▶ **The task**
Begin at the top of the listing below. Write each line out exactly, ending with the line that holds "Task: Open the Task".

▶ **Entries provided**
○ ○ ○ ○

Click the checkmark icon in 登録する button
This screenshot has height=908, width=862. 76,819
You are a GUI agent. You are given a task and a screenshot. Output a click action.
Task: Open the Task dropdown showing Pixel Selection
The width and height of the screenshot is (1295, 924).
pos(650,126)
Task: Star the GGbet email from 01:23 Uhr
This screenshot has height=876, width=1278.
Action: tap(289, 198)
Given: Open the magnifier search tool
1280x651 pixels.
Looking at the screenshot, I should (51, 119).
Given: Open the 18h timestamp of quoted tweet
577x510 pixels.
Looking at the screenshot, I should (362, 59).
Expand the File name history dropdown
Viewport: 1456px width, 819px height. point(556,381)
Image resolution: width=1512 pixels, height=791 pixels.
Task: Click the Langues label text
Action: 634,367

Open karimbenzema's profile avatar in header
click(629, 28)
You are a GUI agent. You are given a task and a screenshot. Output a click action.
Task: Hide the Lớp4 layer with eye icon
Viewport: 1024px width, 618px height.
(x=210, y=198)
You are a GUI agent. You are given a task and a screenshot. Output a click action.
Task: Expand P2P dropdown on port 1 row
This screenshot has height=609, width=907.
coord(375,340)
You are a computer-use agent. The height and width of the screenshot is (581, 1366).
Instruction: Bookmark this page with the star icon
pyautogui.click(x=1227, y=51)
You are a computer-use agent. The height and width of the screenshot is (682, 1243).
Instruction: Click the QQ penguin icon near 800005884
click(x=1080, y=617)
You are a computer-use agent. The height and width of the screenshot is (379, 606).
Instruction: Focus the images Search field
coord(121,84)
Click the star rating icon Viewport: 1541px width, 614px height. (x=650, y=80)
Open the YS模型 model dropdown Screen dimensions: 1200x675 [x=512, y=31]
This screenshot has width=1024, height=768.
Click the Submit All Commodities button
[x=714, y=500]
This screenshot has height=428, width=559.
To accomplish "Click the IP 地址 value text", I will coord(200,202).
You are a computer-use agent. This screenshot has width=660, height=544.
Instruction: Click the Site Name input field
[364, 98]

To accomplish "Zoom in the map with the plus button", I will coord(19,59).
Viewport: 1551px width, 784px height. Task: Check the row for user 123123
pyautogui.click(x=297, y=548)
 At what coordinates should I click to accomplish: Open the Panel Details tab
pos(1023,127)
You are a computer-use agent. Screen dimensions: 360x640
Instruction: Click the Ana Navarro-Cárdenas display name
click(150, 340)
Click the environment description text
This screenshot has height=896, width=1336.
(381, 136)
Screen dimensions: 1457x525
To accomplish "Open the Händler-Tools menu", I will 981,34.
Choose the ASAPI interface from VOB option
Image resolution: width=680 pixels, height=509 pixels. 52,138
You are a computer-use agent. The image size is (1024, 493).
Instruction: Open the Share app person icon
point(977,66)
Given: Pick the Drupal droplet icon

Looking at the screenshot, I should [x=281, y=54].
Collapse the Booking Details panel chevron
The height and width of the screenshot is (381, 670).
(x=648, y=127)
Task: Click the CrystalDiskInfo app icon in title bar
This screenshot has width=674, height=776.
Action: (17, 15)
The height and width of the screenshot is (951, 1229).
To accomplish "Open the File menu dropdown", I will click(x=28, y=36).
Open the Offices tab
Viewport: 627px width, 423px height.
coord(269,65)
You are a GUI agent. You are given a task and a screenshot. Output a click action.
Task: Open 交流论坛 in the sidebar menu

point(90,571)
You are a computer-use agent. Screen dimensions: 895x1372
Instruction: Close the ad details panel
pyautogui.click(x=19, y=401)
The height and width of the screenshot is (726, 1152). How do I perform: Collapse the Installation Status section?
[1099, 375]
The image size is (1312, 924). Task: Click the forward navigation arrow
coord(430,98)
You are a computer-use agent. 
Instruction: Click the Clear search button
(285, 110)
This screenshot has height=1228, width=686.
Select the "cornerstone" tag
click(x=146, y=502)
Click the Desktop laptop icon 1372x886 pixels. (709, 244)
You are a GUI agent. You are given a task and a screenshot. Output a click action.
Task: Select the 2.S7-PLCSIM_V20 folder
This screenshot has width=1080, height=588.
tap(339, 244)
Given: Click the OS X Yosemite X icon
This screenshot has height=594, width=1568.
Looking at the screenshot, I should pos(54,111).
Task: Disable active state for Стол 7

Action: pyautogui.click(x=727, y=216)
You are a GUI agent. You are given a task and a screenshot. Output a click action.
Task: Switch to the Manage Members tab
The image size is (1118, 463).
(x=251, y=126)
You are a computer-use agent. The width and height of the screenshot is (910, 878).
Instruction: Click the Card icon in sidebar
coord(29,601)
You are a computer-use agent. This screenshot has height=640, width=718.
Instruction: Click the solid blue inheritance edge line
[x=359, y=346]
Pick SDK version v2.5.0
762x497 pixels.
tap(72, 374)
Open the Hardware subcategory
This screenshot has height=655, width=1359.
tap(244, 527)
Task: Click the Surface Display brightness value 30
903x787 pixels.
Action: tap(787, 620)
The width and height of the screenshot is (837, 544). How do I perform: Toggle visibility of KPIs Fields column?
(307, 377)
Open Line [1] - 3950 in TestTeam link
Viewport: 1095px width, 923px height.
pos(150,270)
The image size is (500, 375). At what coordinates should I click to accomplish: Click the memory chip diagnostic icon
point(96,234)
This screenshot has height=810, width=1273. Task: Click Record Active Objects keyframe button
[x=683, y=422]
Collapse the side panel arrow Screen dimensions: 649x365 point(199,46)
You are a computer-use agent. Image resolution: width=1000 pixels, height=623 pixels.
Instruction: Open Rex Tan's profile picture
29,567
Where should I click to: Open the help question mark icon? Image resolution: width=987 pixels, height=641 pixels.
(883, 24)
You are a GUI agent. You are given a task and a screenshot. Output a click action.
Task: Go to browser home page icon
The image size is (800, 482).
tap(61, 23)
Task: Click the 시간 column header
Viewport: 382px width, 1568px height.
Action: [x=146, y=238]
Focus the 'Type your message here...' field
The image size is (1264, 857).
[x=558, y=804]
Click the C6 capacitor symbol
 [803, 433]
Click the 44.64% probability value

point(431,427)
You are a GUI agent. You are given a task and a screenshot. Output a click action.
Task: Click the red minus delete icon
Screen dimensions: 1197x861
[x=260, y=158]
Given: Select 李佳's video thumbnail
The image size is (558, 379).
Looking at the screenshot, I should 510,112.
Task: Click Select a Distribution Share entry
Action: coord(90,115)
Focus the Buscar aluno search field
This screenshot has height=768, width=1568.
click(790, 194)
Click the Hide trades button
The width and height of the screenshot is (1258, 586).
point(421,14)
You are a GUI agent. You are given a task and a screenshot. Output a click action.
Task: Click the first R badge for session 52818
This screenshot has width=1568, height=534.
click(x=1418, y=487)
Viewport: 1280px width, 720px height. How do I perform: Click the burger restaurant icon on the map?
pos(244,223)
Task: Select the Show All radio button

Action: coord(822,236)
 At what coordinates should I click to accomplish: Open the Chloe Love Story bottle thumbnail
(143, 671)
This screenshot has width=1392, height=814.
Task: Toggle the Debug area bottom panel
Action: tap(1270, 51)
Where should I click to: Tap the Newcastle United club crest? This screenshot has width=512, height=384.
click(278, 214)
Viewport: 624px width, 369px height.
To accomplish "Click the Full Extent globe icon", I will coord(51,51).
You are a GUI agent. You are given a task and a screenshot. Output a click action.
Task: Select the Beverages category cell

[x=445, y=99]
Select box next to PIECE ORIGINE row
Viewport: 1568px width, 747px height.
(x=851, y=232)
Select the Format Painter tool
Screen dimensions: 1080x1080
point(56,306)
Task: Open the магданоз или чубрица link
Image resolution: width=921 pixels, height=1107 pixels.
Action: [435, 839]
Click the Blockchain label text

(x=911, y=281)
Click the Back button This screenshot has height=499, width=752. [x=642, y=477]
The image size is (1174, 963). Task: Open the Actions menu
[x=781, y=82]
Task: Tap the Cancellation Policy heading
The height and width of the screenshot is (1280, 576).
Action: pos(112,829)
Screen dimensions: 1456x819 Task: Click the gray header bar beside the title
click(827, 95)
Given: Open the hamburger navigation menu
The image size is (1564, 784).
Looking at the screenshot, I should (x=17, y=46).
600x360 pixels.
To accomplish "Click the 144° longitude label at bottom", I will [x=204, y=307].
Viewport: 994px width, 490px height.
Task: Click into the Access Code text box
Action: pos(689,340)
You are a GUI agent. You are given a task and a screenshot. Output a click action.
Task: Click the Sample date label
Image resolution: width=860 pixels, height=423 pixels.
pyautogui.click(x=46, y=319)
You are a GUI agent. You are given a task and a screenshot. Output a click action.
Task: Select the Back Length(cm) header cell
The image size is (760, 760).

○ ○ ○ ○

▶ **Answer to this task**
Click the checkmark icon in 登録する button
This screenshot has height=908, width=862. 76,819
You are a GUI agent. You are given a task and a screenshot. Output a click action.
Task: Open the Task dropdown showing Pixel Selection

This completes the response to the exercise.